▸ What is needed
Find each line in the records that contains the word "size", and copy those lines.

-- -- --

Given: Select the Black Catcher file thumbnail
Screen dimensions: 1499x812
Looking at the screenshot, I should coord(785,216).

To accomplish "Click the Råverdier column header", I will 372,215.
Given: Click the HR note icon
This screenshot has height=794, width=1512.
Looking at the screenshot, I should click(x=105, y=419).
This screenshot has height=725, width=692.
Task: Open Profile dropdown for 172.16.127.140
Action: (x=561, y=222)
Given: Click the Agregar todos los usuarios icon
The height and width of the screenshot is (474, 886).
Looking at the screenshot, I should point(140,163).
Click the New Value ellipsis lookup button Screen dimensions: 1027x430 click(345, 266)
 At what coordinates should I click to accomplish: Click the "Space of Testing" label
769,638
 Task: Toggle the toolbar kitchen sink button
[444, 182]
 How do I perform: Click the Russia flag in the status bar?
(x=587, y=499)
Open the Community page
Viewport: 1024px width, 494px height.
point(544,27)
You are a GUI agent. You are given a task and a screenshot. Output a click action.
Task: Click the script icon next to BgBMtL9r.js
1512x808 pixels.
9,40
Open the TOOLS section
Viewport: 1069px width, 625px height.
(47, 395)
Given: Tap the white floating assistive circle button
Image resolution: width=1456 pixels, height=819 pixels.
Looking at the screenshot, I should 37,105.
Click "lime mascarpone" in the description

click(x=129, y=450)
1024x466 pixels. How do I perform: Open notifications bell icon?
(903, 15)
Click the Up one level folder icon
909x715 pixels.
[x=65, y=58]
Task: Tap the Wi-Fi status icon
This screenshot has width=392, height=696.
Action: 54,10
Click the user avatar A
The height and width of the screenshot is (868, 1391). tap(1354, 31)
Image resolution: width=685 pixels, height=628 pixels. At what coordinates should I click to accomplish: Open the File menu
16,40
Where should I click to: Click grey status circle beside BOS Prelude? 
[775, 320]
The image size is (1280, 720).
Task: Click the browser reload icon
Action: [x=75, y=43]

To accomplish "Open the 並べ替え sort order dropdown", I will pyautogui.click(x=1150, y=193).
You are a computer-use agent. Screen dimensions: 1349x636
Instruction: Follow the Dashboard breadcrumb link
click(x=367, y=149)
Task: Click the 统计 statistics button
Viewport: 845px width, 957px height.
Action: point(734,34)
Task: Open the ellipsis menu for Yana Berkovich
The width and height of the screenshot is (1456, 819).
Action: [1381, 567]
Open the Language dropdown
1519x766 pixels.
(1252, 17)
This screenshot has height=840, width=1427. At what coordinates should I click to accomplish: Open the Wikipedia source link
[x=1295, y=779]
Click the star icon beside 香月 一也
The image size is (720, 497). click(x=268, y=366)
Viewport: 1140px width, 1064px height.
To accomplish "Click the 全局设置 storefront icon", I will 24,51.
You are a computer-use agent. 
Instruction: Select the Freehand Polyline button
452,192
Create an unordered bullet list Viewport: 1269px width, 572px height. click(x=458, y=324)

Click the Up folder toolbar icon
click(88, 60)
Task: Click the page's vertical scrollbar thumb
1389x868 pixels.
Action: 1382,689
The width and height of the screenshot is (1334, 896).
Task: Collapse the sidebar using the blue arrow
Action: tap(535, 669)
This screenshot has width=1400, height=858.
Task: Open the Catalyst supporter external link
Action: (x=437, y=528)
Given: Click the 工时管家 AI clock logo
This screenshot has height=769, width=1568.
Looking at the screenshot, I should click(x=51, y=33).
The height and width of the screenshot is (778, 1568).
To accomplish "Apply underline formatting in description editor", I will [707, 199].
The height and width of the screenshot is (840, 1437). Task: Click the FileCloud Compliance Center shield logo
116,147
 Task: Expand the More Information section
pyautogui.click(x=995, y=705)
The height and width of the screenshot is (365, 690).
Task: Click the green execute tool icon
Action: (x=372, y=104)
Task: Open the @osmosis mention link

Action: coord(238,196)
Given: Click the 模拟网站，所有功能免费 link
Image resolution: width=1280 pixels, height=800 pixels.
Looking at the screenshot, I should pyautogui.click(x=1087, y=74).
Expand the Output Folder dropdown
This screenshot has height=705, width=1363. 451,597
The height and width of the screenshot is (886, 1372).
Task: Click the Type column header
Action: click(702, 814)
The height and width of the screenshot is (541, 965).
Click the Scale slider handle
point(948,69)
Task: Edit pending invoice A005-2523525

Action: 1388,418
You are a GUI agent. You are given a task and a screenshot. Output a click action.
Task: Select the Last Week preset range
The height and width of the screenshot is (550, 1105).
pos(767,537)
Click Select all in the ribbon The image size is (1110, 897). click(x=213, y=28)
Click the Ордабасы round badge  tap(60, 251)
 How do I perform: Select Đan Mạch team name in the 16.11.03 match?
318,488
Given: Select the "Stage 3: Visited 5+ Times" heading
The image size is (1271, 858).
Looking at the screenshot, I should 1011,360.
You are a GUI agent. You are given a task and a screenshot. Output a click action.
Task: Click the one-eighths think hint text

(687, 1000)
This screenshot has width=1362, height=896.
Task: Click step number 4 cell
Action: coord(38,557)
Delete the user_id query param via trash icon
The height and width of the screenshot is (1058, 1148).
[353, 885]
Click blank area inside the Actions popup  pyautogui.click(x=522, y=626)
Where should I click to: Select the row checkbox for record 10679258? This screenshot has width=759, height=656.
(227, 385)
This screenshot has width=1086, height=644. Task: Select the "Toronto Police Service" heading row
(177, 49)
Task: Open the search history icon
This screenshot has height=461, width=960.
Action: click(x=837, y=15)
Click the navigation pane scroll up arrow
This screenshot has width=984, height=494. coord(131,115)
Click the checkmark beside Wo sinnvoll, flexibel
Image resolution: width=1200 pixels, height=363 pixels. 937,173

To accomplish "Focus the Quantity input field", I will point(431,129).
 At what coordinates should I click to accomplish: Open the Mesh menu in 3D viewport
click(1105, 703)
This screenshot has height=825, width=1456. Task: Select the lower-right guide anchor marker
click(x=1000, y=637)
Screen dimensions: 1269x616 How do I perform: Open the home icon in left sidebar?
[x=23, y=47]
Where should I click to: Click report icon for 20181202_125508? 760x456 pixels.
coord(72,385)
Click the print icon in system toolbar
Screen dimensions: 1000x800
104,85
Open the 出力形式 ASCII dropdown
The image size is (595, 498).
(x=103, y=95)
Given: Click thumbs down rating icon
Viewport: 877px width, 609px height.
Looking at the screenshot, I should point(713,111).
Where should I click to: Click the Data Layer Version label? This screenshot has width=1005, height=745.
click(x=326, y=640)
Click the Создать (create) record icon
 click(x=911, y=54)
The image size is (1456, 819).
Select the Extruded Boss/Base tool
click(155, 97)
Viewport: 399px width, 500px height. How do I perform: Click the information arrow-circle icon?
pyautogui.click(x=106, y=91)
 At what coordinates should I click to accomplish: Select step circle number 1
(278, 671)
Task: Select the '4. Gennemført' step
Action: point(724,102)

-- -- --

▸ Solved exercise
The image size is (1280, 720).
The image size is (720, 497). click(x=268, y=366)
Click Select all in the ribbon The image size is (1110, 897). click(x=213, y=28)
The image size is (1271, 858).
The image size is (595, 498).
The image size is (1456, 819).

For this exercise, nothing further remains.